You may have noticed that this financial plan covers pages and pages of charts and graphs summarizing your position, goals, risks and time horizon—along with proposals and ideas to plan for your future. You may also have asked yourself: does it have to be so complicated?
The answer is ‘no’. A financial plan can be likened to an entrepreneur taking a step back to study his roadmap ahead. You (the entrepreneur and owner of your future) map out your goals, perform some vital self-interrogation on how to get there, and study the challenges and risks involved.
You may not realize this but oftentimes; it’s not external factors hindering you from achieving your financial goals; but internal obstacles. You need to know yourself first and foremost—and that is a fundamental aspect of financial planning many forget.
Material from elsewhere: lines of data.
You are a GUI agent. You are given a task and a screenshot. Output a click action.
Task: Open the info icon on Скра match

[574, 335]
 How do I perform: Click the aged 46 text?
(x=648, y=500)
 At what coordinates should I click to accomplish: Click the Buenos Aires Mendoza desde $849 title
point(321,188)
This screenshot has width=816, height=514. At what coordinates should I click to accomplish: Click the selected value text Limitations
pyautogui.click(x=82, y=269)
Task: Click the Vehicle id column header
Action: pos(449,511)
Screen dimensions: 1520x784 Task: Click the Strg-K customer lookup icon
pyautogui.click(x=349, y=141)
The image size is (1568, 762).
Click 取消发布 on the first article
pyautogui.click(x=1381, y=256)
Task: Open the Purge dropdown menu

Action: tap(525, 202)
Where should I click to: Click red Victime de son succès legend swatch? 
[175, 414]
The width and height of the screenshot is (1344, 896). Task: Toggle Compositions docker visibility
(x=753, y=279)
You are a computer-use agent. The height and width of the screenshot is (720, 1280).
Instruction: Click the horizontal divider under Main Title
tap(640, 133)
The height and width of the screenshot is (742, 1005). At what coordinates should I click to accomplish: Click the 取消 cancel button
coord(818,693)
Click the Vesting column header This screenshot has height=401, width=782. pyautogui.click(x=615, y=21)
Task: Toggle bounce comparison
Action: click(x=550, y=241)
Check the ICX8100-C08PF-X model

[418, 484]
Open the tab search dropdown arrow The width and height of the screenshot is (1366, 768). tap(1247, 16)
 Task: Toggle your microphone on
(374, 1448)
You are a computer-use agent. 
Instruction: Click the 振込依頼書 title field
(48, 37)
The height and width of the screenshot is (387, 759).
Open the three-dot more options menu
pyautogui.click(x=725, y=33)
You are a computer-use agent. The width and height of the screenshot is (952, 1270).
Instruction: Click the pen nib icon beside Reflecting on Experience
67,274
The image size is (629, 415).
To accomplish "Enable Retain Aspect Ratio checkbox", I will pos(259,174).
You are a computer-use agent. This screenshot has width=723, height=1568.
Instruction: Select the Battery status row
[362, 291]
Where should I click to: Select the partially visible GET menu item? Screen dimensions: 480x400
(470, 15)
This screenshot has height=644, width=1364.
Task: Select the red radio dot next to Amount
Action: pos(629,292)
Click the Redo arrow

Putting ‘technique’ before ‘purpose’, and ‘tasks’ before ‘heart’—it’s kind of like putting the cart before the horse. Not very wise!
5 Big Questions To Ask Yourself In Financial Planning
A financial plan is based on 5 main questions. These questions can be worked out on one page (yes, only one page for starters!) and a willing financial advisor would be more than happy to assist you with this exercise. A more thorough workout of your needs and objectives can be fleshed out once you have a better understanding of yourself by answering these big questions.
You have saved some money or are planning to do so on a regular basis. Put these figures down and draw out a timeline. What will you do with these savings and how does your attitude to risk influence the possible returns? Be realistic so you will not make investment decisions based on emotions.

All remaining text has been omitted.